What is the difference between photons and electromagnetic waves?

Question

Electromagnetic waves are generated by accelerating electric charges.

Photons on the other hand, tend to describe something different, specifically the particle nature of electromagnetic waves as detected experimentally.

Is it something like EM waves are like the ripples in water, but photons are like the individual molecules of water in a wavefront?

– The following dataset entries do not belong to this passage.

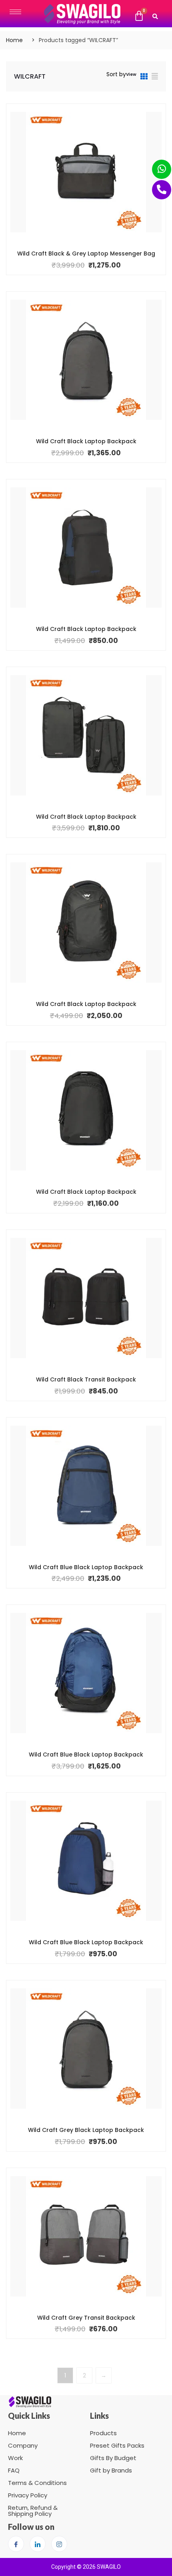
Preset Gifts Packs (117, 2445)
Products (103, 2433)
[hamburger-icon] (15, 11)
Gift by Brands (111, 2470)
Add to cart (80, 253)
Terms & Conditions (37, 2483)
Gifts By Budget (113, 2458)
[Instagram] (59, 2544)
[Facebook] (16, 2544)
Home (14, 40)
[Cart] (139, 16)
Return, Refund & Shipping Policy (33, 2510)
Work (15, 2458)
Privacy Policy (27, 2495)
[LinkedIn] (38, 2544)
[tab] (144, 78)
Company (23, 2445)
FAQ (14, 2470)
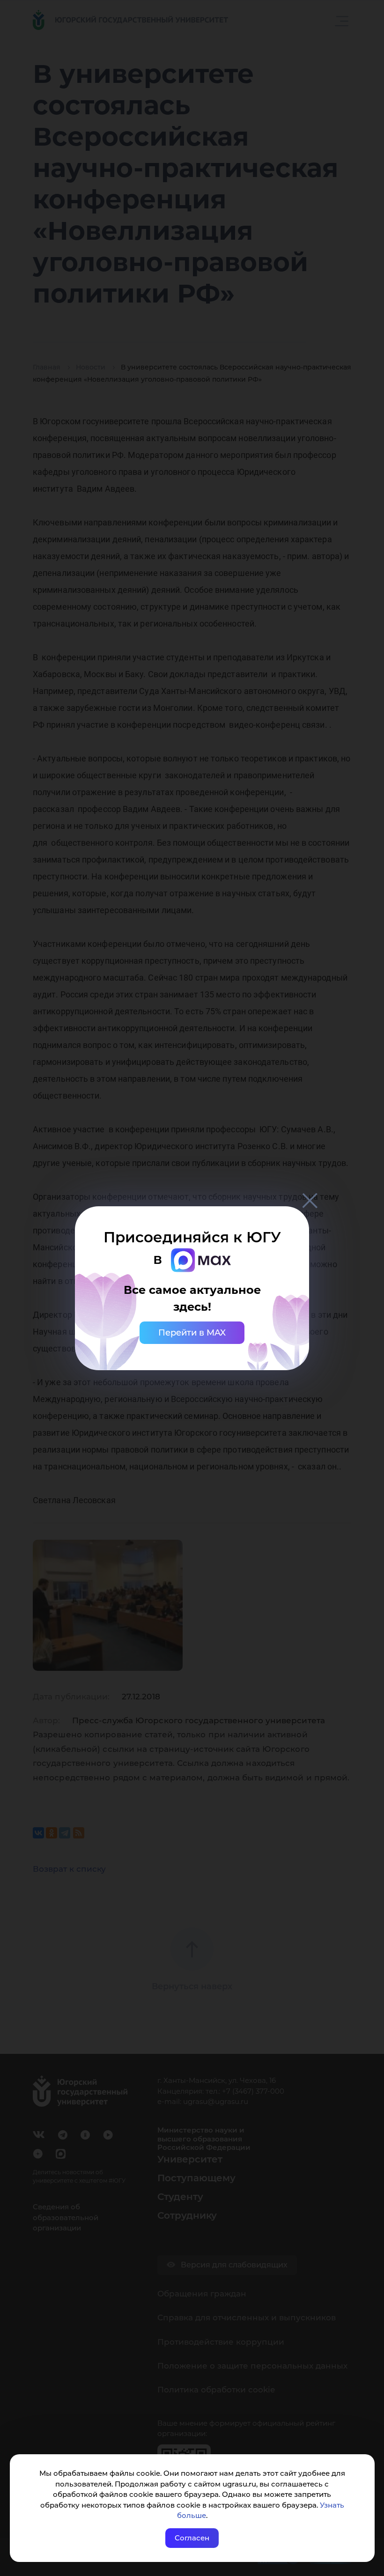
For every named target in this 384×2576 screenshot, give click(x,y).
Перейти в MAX (192, 1333)
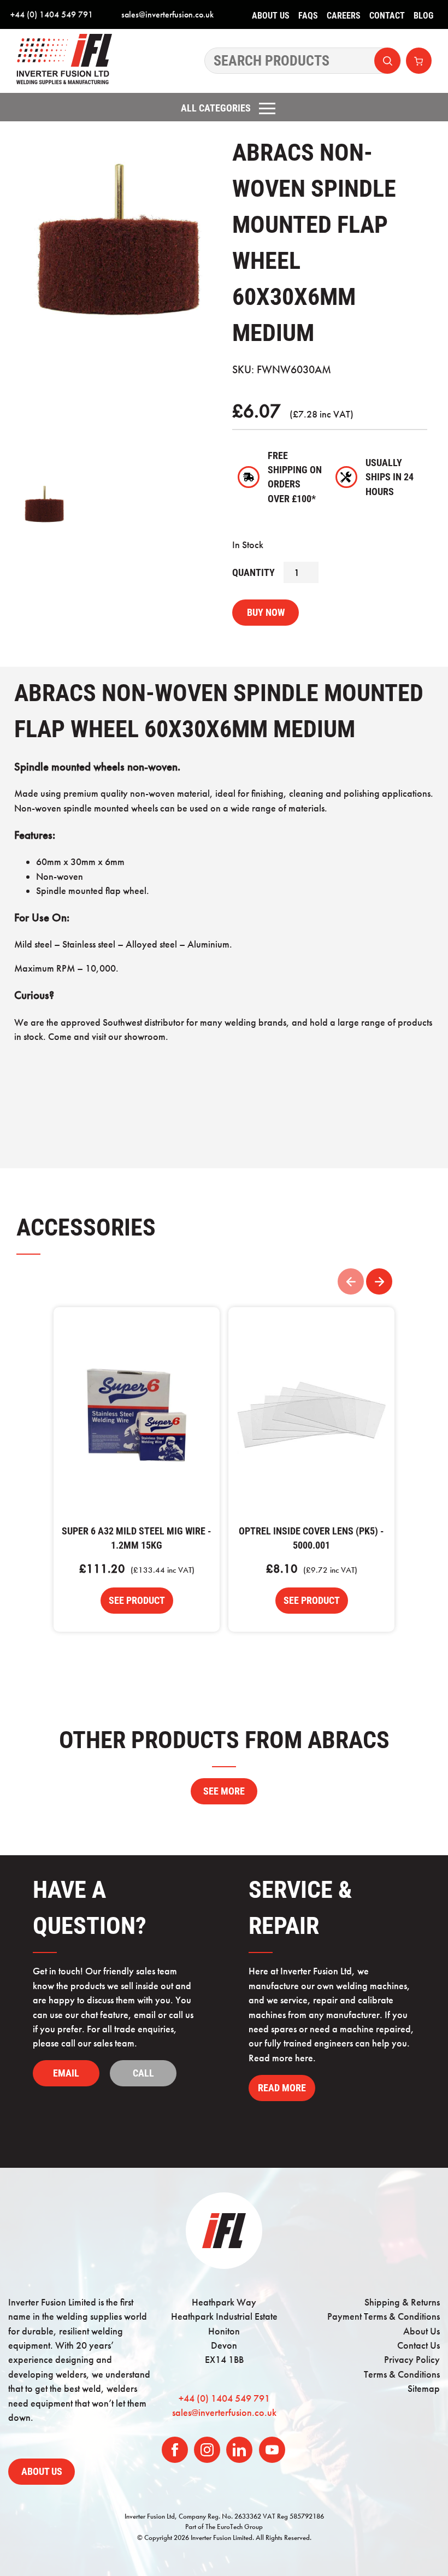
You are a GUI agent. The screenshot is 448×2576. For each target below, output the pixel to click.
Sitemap (424, 2389)
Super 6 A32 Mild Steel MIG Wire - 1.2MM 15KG (136, 1414)
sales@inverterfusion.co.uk (167, 14)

Or is it like the amplitude of the wavefront?

According to this answer, phonons can be thought of as molecules of the medium, but photons don't move in a medium. If we were talking about current, we would have electrons acting as a waveguide, but EM waves are different.

(Is it too far off to think of the electromagnetic field as a medium? e.g. like a 2d matrix full of 0s, and if I place a +5 value in a corner, it spreads out to the three adjacent cells in the next step, and so on.)

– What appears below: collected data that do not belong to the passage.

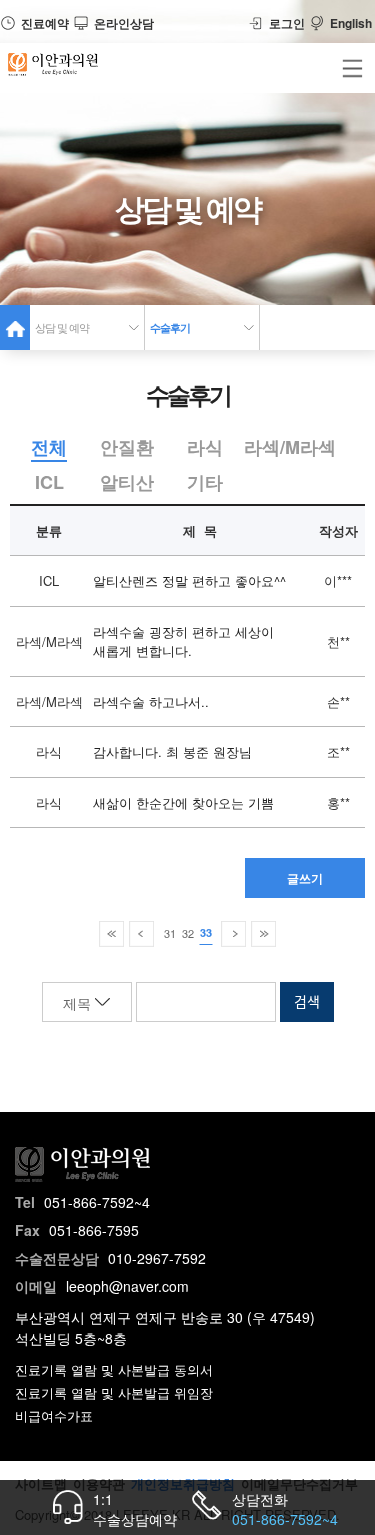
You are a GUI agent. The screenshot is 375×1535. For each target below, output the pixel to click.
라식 (205, 447)
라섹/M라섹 (290, 447)
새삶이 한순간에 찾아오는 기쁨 (183, 802)
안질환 (127, 447)
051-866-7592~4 (97, 1202)
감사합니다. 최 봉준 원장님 (172, 751)
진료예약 (45, 23)
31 (170, 933)
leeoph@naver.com (127, 1286)
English (351, 23)
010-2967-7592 (157, 1258)
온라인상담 (124, 23)
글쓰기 (305, 878)
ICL (49, 482)
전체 (49, 447)
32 (188, 933)
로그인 (287, 23)
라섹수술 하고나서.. (151, 701)
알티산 (127, 482)
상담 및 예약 (62, 327)
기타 (205, 482)
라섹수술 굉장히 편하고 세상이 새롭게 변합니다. (183, 641)
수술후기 (170, 327)
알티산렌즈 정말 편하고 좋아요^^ (189, 580)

Also, if there is a difference between the two, why are they always mentioned as synonymous? Is it a common mistake?

The reason electromagnetic waves and photons are often mentioned synonymously is because they are two complementary aspects of the same phenomenon, known as wave-particle duality — , Feb 02 '24 at 18:43
@Ragnrok but I think there's something more to photons than just observed field fluctuations, according to some other answers, which is what prompted this question. — Blacklight MG, Feb 02 '24 at 18:46
@Prahar coherent states would mean a bunch of photons travelling together? Say, a crest would be +5 and a trough would be -5, and both sides of the wave are made of a bunch of photons? — Blacklight MG, Feb 02 '24 at 18:52
my answer here shows the observation of how photons build up the electromagnetic wave https://physics.stackexchange.com/questions/113574/are-photons-electromagnetic-waves-quantum-waves-or-both/113588#113588 — anna v, Feb 02 '24 at 20:53
@annav I'd understand this if it was the electron double slit experiment, due to it's quantum wierdness.. but why do photons appear as dots? I was expecting them to have a weak full wave by themselves. Am I mistaken if I think this is because, if I consider a a wave like a circle, the region that hits the sensor first has more intensity than the regions that hit it later, because they are comparatively a bit farther from the source? If we place a higher intensity light and a lower intensity light side by side, we may observe the lower intensity light as a dark region.. — Blacklight MG, Feb 02 '24 at 21:03
@annav This video shows what I'm referring to: https://www.youtube.com/watch?v=p-OCfiglZRQ&t=52s — Blacklight MG, Feb 02 '24 at 21:11
@BlacklightMG " but why do photons appear as dots?" that is why the mainstream standard model has photons as point quantum particles, their behavior described by a wavefunction that gives the probability of the photons location. This means there is no prediction that can be made for a single photon, an ensemble's location is needed. in the pictures they look random, but finally their locations end up consistent with classical light calculatins. — anna v, Feb 03 '24 at 07:39

score 3 · Accepted Answer · answered Feb 02 '24 at 18:53

3

There are three main concepts here, not two:

the photon,
the quantum field mode (somewhat like a quantum wavefunction)
the classical electromagnetic wave.

The relationship is as follows.

A quantum field mode is a continuous function of position and time, quite like a wave. It is also quite like a quantum wavefunction though not exactly the same. We are usually interested in quantum field modes having a well-defined frequency.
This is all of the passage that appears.